*TASK DIRECTIONS*
Print every entry again exactly, with no pictures.

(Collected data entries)

····················

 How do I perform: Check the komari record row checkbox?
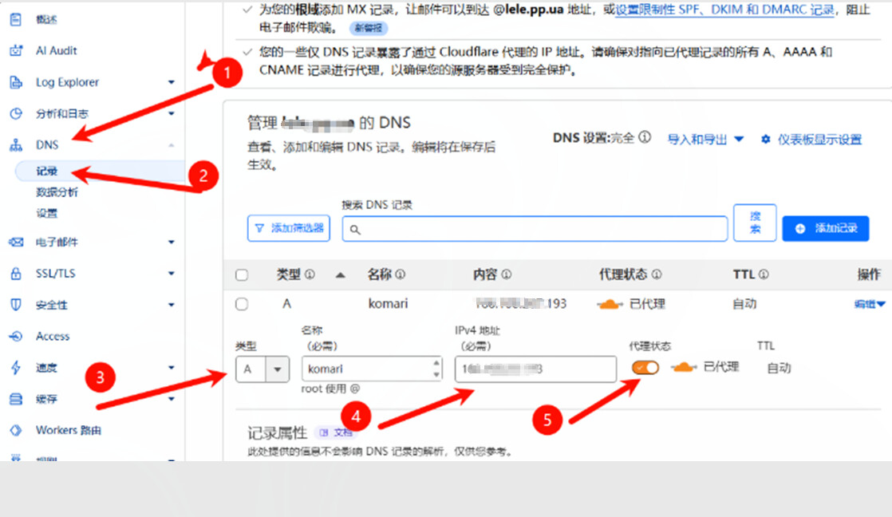tap(242, 304)
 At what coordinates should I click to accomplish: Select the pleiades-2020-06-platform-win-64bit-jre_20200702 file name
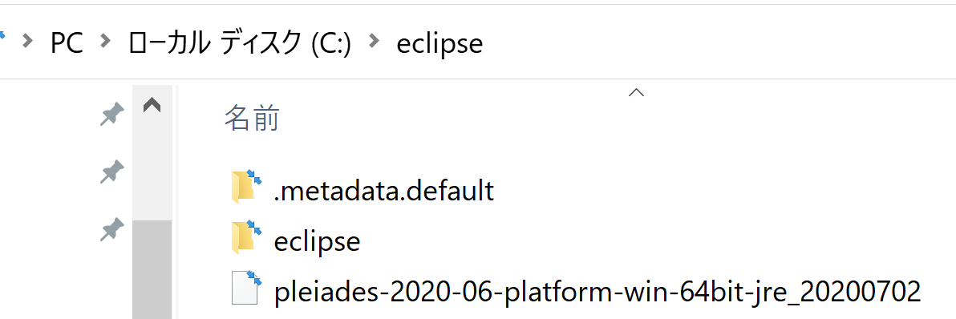click(597, 292)
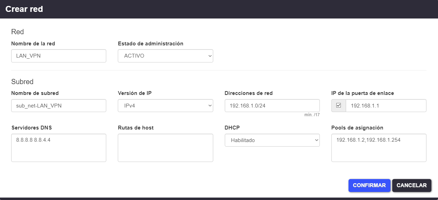Click the mín. /17 hint text
The width and height of the screenshot is (438, 200).
tap(312, 114)
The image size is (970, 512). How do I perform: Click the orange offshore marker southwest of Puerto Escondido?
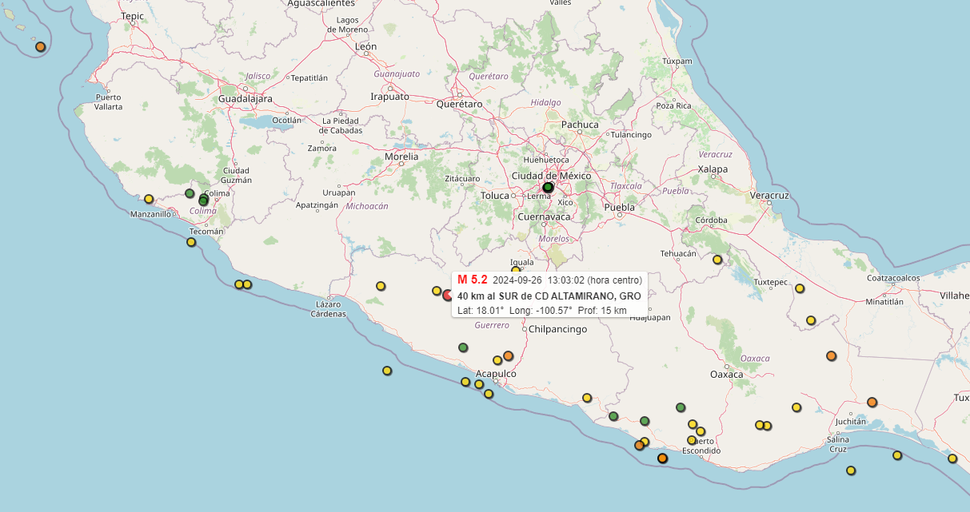click(x=662, y=458)
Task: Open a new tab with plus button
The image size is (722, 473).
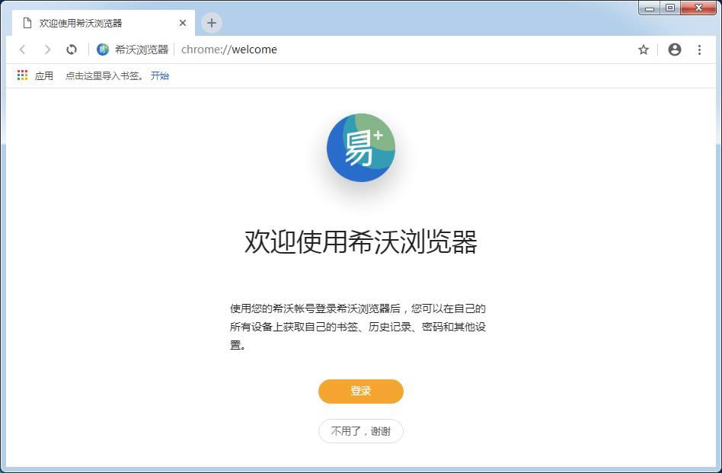Action: click(x=212, y=23)
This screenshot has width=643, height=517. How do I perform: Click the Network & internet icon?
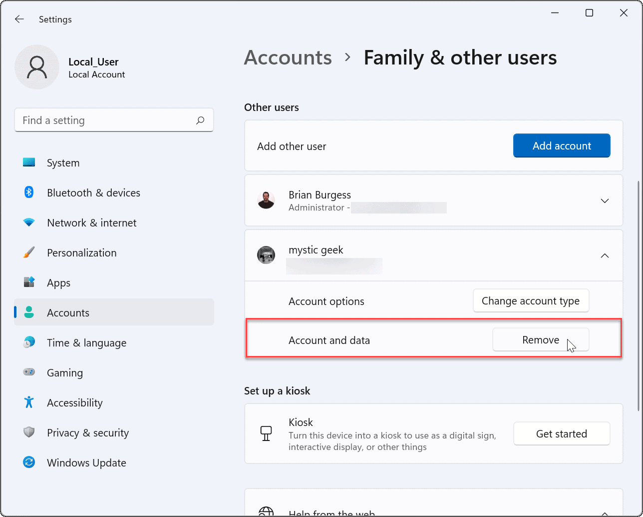(29, 223)
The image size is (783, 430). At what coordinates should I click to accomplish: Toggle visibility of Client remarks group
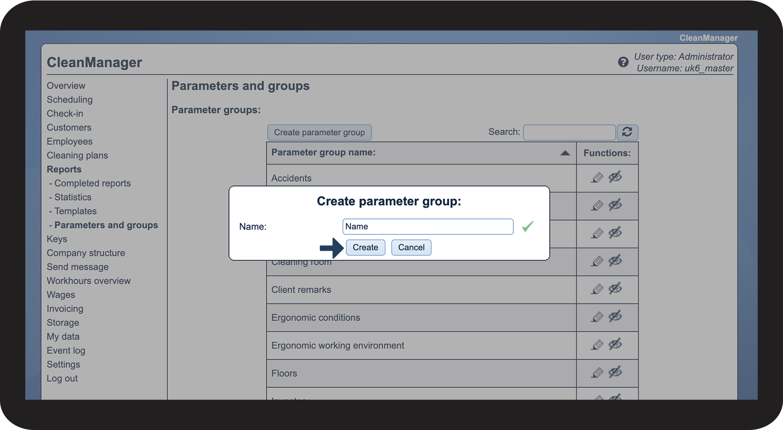[615, 289]
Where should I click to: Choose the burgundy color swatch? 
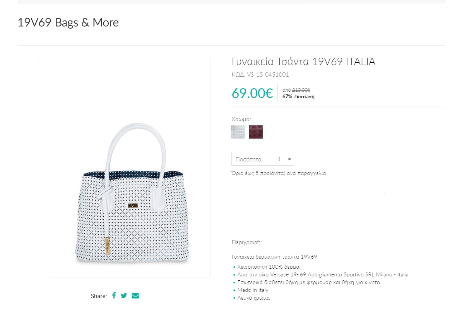click(256, 132)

····················

*YOUR RESPONSE*
 How do I perform: Check the komari record row checkbox?
tap(242, 304)
 At what coordinates should I click to accomplish: Select the pleiades-2020-06-platform-win-64bit-jre_20200702 file name
click(597, 292)
Click the mín. /17 hint text
The width and height of the screenshot is (438, 200).
tap(312, 114)
The image size is (970, 512). How do I perform: Click the orange offshore marker southwest of Puerto Escondido?
click(x=662, y=458)
Task: Open a new tab with plus button
The image size is (722, 473).
Action: click(x=212, y=23)
This screenshot has width=643, height=517. How do I perform: Click the Network & internet icon?
(29, 223)
The image size is (783, 430). At what coordinates should I click to accomplish: Toggle visibility of Client remarks group
[615, 289]
Where should I click to: Choose the burgundy color swatch? 
click(256, 132)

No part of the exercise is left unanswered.